L R AS Publié le vendredi 04 janvier 2019 - n° 258 - Catégories : fondamentaux, pays europ., fondamentaux PV

Rentabilisation d'une centrale en Espagne construite sans subvention

Les modalités de la centrale solaire Don Rodrigo de 175 MW située près de Séville (Espagne) ont été présentées par son promoteur, l'allemand BayWa r.e. Etudiée dès 2012, la construction sera achevée au second trimestre 2019 et vient d'être vendue. Elle se fait sans subvention, ce qui permet au promoteur d'être indépendant de toute évolution politique, dans une région très ensoleillée. Elle est surtout l'occasion

de gagner la confiance des compagnies d'électricité et des acheteurs privés avec des contrats d'une durée au minimum de quinze ans (alors qu'auparavant les contrats de plus de six ans étaient rares).


La construction de centrales sans subvention a été rendue possible par deux facteurs : la baisse de plus de 20 % en 2018 du prix des panneaux.
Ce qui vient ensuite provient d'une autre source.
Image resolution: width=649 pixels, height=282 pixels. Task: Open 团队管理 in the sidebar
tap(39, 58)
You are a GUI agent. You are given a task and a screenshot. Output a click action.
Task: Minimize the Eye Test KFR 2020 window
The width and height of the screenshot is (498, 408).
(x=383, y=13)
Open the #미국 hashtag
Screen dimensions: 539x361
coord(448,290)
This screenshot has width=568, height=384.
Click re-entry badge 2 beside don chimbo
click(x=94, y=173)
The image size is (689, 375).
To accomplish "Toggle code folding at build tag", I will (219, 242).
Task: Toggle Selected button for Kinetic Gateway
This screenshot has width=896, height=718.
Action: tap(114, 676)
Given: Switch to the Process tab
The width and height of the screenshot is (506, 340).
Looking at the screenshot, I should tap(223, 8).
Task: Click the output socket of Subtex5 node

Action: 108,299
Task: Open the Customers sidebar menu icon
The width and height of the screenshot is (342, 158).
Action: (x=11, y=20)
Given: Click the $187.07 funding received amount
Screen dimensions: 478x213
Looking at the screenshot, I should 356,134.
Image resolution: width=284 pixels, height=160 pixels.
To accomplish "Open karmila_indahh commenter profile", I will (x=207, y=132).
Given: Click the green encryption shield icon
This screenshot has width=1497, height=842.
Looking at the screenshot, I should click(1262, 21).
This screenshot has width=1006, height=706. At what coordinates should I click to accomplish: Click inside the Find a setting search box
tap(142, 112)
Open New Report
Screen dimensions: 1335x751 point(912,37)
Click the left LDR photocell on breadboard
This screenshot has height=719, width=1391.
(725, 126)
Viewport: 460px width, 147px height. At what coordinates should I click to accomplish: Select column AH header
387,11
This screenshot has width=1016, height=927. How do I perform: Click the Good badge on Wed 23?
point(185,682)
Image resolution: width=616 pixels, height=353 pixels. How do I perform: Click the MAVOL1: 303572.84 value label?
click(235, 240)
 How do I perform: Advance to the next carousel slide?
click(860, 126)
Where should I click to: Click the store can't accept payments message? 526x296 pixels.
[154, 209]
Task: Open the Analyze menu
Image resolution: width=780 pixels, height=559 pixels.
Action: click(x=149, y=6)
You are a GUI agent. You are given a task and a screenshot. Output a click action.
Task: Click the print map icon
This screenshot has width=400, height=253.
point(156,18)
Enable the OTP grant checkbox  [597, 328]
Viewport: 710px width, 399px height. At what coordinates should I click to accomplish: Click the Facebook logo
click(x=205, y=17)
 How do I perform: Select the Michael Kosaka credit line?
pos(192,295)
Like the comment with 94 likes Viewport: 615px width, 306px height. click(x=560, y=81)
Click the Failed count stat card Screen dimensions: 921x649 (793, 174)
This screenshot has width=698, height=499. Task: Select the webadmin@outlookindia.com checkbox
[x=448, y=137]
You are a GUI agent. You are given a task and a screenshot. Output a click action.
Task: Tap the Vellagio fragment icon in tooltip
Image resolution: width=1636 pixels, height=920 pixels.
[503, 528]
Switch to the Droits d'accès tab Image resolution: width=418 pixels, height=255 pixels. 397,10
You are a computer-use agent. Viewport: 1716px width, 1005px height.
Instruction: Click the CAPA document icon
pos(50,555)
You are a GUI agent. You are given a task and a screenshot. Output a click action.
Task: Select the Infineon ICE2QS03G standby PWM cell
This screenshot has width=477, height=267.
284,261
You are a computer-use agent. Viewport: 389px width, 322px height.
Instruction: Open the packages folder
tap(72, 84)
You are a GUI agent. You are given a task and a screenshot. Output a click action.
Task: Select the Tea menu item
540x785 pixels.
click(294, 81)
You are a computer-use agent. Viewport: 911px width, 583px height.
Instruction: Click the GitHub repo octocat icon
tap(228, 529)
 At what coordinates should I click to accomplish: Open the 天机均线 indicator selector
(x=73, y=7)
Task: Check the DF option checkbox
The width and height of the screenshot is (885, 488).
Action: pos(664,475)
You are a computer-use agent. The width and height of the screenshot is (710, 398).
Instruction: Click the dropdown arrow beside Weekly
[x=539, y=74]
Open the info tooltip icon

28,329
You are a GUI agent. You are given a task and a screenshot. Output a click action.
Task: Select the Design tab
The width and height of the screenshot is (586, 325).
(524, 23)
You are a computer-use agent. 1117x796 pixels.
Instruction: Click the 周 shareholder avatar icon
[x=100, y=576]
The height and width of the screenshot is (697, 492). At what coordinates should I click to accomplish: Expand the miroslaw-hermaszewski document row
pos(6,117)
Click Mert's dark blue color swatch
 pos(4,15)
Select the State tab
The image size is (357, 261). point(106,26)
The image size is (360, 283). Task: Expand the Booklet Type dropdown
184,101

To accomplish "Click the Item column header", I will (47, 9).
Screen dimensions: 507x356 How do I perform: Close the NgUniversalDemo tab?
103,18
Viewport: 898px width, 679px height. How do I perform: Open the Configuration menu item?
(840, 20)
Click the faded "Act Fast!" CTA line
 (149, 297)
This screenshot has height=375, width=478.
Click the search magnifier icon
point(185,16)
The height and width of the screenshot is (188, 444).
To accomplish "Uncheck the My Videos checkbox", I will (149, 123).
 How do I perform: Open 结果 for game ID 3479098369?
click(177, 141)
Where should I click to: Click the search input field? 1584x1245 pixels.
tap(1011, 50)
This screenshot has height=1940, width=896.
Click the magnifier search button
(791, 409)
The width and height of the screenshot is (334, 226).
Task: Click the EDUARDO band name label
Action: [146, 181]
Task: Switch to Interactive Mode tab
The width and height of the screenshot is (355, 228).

Or, ceux-ci constituent la moitié du coût d'un système. La baisse touche aussi les autres composants.



Ceci ramène le coût moyen de l'électricité PV à 0,04 € le kWh. Il se compare à une centrale au charbon neuve (0,063 € / kWh), ou bien à une installation au gaz (0,085 € / kWh). Ce qui est actuellement vrai pour le sud de l'Espagne va se déplacer vers le nord de l'Europe. Certains pays ou régions seront plus rapidement à la parité réseau si on tient compte du coût des terrains, des connexions au réseau et du prix local de l'électricité. Les projets de parité réseau arriveront plus tôt au Royaume-Uni que dans le sud de la France, par exemple. D'ici 2021, la parité réseau sera réalisée en Europe, sauf dans les pays scandinaves.


La centrale Don Rodrigo atteint un prix moyen de l'électricité de 0,0027 € / kWh. À ce coût, elle serait entièrement amortie en 15 ans. Le président de BayWa r.e. explique que le même site en Allemagne mettrait environ 20 ans à être amorti, avec les coûts actuels du système et un coût LCOE supposé de 50 € / MWh, comme ce fut le cas lors des appels d'offres de 2018.
L'autre facteur déterminant est la libération des investisseurs et des entreprises de la dépendance à la planification à court terme au profit de contrats d'achat à long terme qui permettent de déterminer une viabilité financière des centrales à long terme.


Les utilisateurs ne sont pas habitués à conclure des contrats à quinze ans. Dans le cas de la centrale espagnole de BayWa r.e., un contrat a été signé avec la compagnie norvégienne Statkraft qui paiera pendant les cinq premières années un montant fixe (pour assurer la rentabilité du projet). Les dix années suivantes, le prix sera indexé sur l'évolution des prix du marché avec un prix minimum pour que la centrale puisse rembourser son emprunt. Cette évolution permet aux deux parties de profiter d'une remontée des prix.


En prenant une durée de production d'électricité de trente ans, BayWa r.e. estime qu'il peut obtenir un coût annuel de l'électricité de 0,04 € / kWh au cours des quinze premières années de l'exploitation. Après quinze ans, avec un actif amorti, le coût de l'électricité tombera à 0,008 € le kWh, soit un coût proche de zéro. Mesuré par rapport aux prévisions de prix de l'électricité espagnole qui se situent entre 0,05 € / kWh et un peu plus de 0,07 € / kWh, ce résultat est extrêmement intéressant. Ce schéma a été rendu possible par les prix locaux de l'électricité, par le coût du foncier et par des frais généraux réduits.
La société avait envisagé sa première construction en Italie, mais les autorisations simplifiées sont limitées à des centrales de moins de 50 MW. Au delà de cette limite, le coût augmente nettement.


Pourtant, les constructions ne vont pas se développer facilement car les entreprises ont rarement besoin de plus de 50 MW. Or ce volume est insuffisant pour bénéficier des économies d'échelle et permettre un coût compétitif. Dans le cadre du projet présenté (175 MWc), il aurait fallu au minimum trois contrats différents avec les clients.


Malgré cet exemple, BayWa r.e. ne croit pas à la généralisation de construction de centrales pour la founiture d'électricité sur le marché, car il faudrait un taux de rendement plus élevé (à deux chiffres) du fait des incertitudes, alors que les contrats en direct peuvent se contenter d'une rentabilité de 6,5 %. Il s'y ajoute la volonté des Etats de contrôler le marché de l'énergie ce qui se traduira par des réglementations contraignantes.